■ EXERCISE REQUIREMENTS ■
Swap "icon" for "button" in the part of the data that opens with the line containing "You are a computer-use agent. The" and closes with the line containing "coord(326,641)", and give back only those lines, otherwise unchanged and without the pictures.

■ RAW RECORDS ■
::::::

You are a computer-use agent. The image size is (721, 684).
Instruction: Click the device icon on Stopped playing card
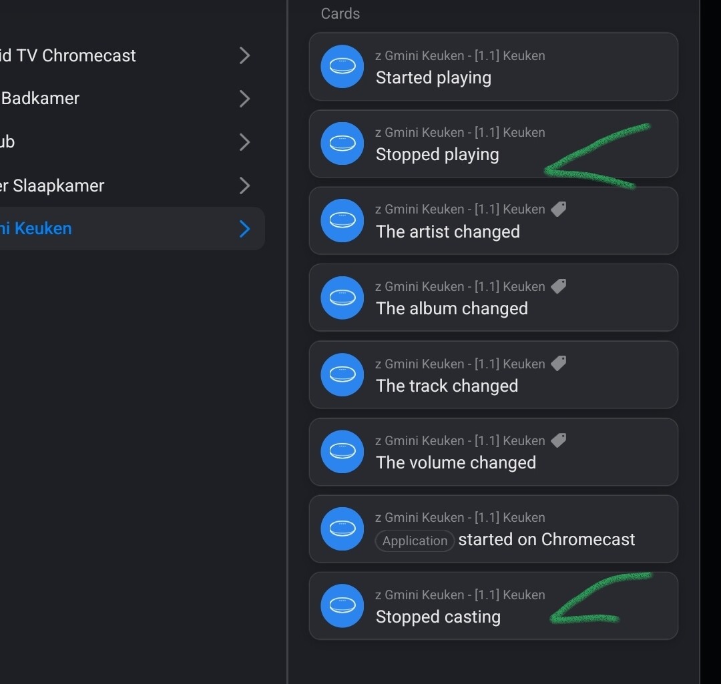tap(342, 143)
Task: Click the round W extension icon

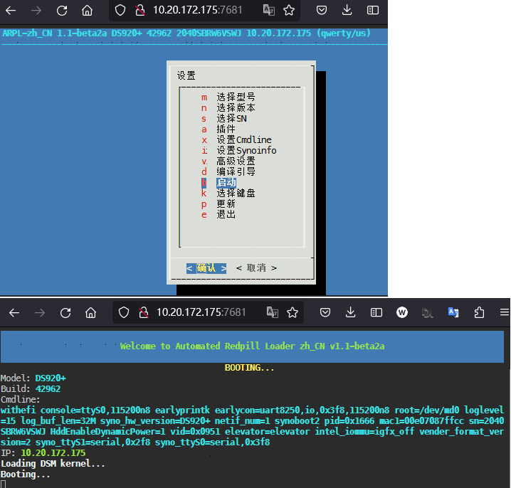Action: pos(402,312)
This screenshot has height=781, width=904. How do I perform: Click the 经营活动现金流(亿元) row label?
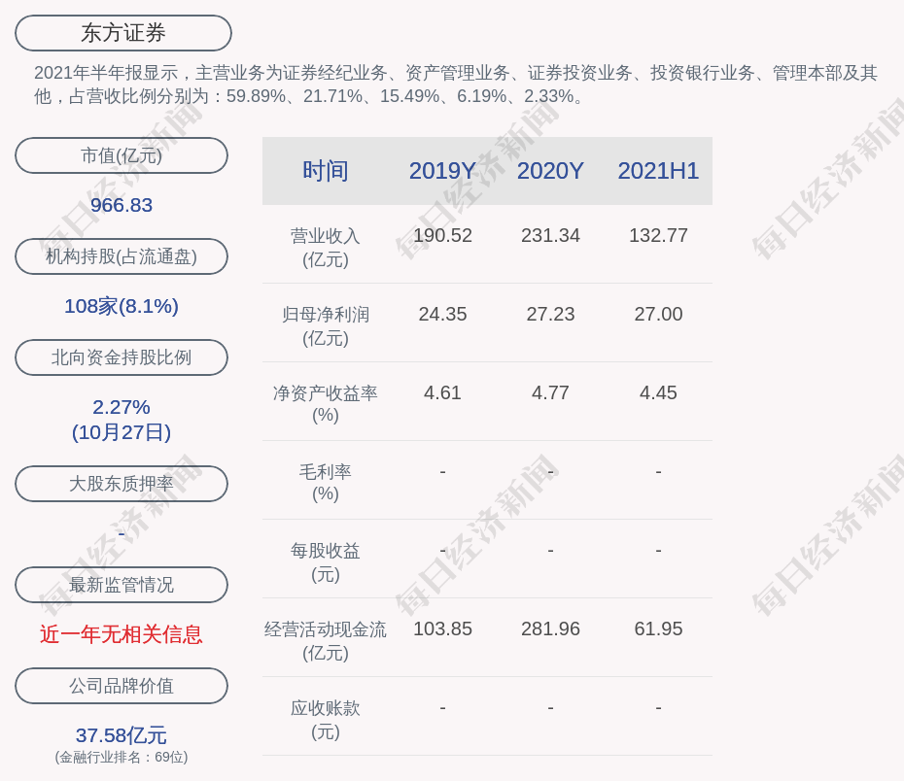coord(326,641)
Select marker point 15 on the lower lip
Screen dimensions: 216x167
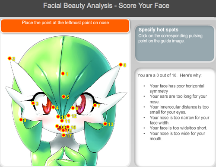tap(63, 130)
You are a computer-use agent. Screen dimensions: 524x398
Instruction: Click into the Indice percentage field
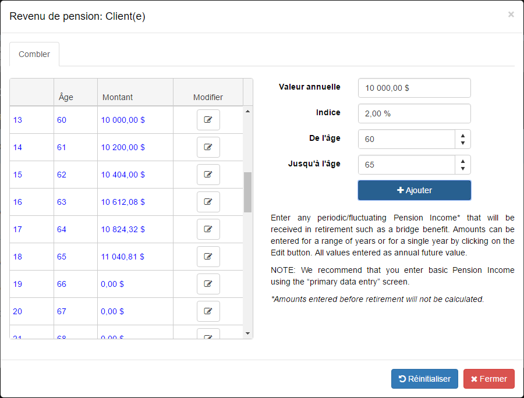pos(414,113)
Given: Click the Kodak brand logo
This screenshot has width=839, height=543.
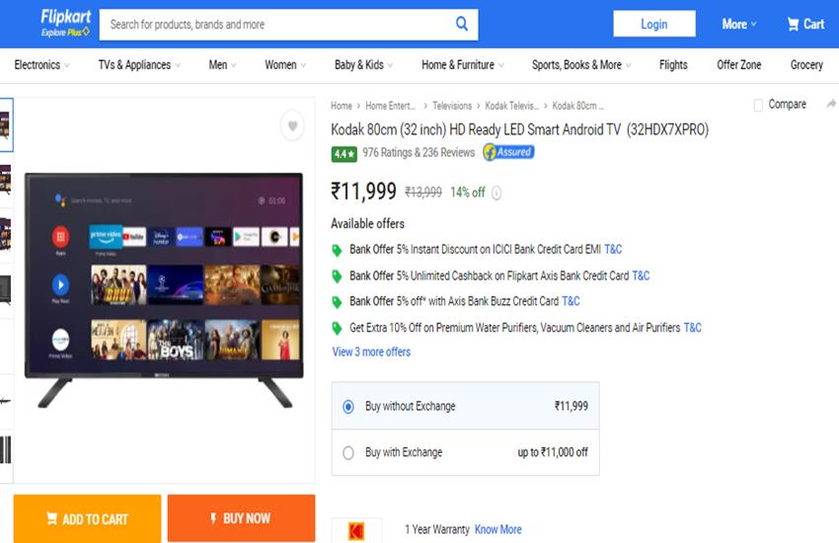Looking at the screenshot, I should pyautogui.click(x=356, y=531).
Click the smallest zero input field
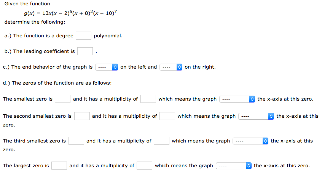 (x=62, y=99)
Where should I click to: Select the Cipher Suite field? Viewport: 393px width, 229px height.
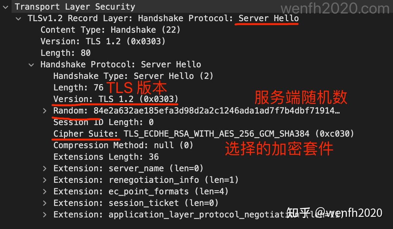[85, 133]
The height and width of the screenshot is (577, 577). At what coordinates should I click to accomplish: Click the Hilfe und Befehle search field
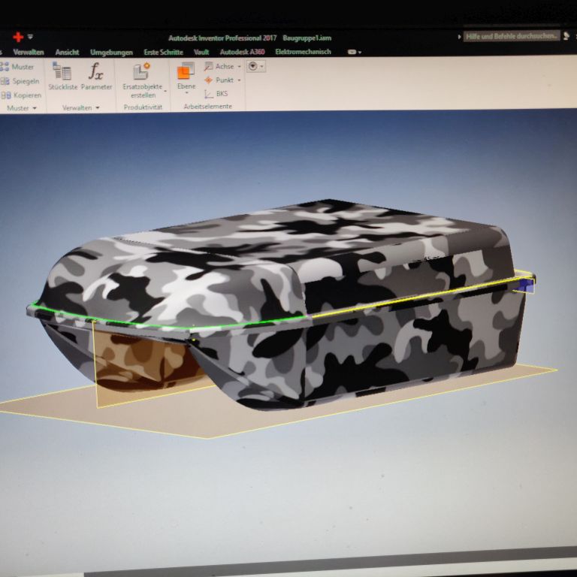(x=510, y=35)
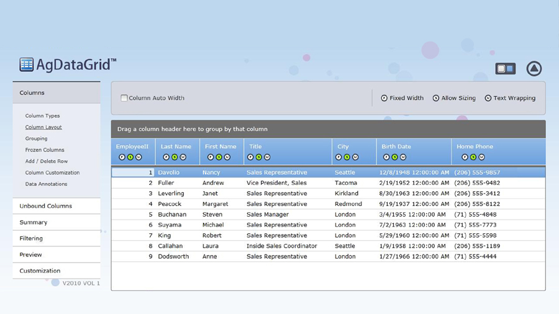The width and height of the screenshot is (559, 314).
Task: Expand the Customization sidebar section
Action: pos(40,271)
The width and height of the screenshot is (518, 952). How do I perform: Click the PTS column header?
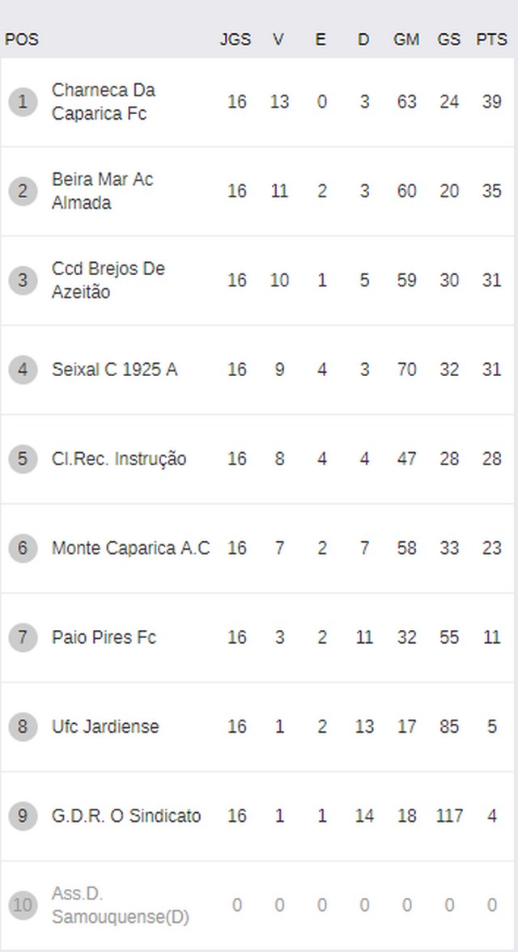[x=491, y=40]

::::::

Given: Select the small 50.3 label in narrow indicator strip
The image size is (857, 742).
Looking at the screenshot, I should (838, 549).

::::::

■ CORRECT RESULT ■
You are a computer-use agent. The image size is (721, 684).
Instruction: Click the device button on Stopped playing card
tap(342, 143)
Task: Click the round W extension button

Action: pos(402,312)
This screenshot has height=781, width=904. How do I perform: Click the 经营活动现金流(亿元) row label?
coord(326,641)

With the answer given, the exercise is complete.